I do honestly worry sometimes, though, that because I don’t seem to be putting a lot of work into my writing, it’s useless. And yet, I’ll take this ease over the seven or so years of writer’s block I had, thanks very much. I’m not complaining that things are flowing, I’m just… concerned. Okay, yes, it’s a first draft (“This is your first draft?” Ceri says, looking up from my weekly sheets with big round eyes), and I can always “work” on it later, where I will no doubt cry and moan and tear my hair. (Y’know, just as an irritating aside, I used to get A minuses on the papers I used to write and hand in without rewriting. When I finally caught on to the idea of rewriting and improving a first draft, I still got A minuses.)

Stuff

I am officially sick. Right on time, too; I have an audition in four days. Nasty headache, sore throat, coughs and sneezes, the whole cold package. I’ve been feeling increasingly off all weekend, last night I slept horribly, and I’m cranky. So I’m in bed with my laptop, and when I’m done here I’ll curl up with A.S. Byatt’s Possession, the rest of my pot of peppermint tea, and furry hot water bottles that purr.

Well, well, well – Chretien is going to take Kyoto to Parliament. About bloody time. HRH will be pleased – that was going to be his next rant. Along with building a big air-proof dome over the Kyoto-scorning US, he was saying something about short-term sacrifice on the part of companies to ensure a long-term benefit of saving the planet.

I printed out the sixty-five pages of the story that I’ve been working on, and I read it all at one go last night. It’s rather gratifying to see that things flow. I even found some lovely unintentional foreshadowing and dramatic irony that was unplanned but which works quite nicely. For things like that to happen I have to be in the right headspace, and evidently I’m occupying it on a regular basis. There are snags, and I need to smooth things out here and there, substitute other words, but all in all, I like it.

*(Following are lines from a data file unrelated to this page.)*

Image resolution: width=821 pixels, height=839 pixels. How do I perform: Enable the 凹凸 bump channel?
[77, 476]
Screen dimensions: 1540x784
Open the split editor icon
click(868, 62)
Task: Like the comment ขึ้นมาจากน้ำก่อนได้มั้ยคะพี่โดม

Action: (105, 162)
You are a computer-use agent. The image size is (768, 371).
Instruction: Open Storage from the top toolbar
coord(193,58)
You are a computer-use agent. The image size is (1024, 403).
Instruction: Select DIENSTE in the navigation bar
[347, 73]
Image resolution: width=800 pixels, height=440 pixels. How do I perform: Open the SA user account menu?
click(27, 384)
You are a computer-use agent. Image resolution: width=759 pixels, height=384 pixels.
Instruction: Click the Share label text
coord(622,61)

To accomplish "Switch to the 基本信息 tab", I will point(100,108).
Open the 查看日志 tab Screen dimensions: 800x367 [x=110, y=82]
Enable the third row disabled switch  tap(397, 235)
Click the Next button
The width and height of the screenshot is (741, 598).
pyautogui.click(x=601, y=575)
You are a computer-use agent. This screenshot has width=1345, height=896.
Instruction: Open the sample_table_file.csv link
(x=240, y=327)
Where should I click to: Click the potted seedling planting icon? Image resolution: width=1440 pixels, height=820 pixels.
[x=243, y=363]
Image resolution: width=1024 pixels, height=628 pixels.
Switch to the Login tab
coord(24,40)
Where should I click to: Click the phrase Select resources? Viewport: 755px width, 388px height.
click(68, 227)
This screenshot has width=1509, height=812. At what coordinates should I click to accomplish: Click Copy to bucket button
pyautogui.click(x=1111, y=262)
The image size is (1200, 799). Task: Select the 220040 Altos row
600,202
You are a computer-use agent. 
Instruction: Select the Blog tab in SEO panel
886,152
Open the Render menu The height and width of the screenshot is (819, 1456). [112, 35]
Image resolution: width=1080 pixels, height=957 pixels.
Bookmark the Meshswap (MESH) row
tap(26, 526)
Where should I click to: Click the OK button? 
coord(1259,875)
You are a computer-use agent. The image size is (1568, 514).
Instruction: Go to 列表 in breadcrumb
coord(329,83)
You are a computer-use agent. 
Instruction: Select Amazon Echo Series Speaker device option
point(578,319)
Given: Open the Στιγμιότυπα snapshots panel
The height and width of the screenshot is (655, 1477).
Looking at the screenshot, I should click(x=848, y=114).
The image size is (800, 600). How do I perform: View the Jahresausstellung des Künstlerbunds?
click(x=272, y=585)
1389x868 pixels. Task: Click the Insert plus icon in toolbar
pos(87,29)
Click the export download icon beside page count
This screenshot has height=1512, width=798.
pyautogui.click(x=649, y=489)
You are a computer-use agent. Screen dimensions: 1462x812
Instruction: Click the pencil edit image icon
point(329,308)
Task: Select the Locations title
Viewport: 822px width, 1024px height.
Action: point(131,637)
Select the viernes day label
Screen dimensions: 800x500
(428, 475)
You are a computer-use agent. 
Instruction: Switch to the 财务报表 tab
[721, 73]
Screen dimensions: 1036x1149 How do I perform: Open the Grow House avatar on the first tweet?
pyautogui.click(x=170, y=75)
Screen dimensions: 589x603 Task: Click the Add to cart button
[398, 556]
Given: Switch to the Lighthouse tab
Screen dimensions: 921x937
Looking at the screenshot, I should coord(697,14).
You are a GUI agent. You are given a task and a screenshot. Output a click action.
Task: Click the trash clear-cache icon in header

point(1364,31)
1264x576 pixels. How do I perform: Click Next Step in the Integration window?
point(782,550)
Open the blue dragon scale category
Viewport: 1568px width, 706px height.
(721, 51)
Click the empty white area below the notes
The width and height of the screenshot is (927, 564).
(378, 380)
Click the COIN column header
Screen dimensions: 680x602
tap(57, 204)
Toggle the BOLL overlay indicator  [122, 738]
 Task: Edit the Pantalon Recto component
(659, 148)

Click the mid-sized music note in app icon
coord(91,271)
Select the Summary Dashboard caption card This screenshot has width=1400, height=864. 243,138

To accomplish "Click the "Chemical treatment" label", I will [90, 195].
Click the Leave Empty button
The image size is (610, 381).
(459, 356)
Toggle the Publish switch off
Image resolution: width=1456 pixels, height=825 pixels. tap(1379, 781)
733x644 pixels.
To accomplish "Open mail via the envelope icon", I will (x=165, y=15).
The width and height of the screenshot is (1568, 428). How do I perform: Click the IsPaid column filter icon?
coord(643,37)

I mentioned that I’m reading Possession again. In only three chapters an innumerable amount of references to thesis-related concepts that I didn’t find while I was doing it have leapt out at me. I must have been so focused on the particular angle I was after that I filtered out these other ideas, which is good for what I was doing at the time, of course. Now, though, it makes me want to write another paper. Hmm. Maybe the use of research and the character of History in Byatt’s work. Angels & Insects would be perfect for that, both the title novella and its focus on natural history, and its sibling novella about mediums and reaching into the spirit world for news of past family and lovers. So would Virgin in the Garden, which is all about staging a Renaissance-related drama.

Uh-oh. Do I sense another project coming on?

I have been taken with the whim of attempting to publish something; perhaps I’ll focus on an academic periodical and see what happens.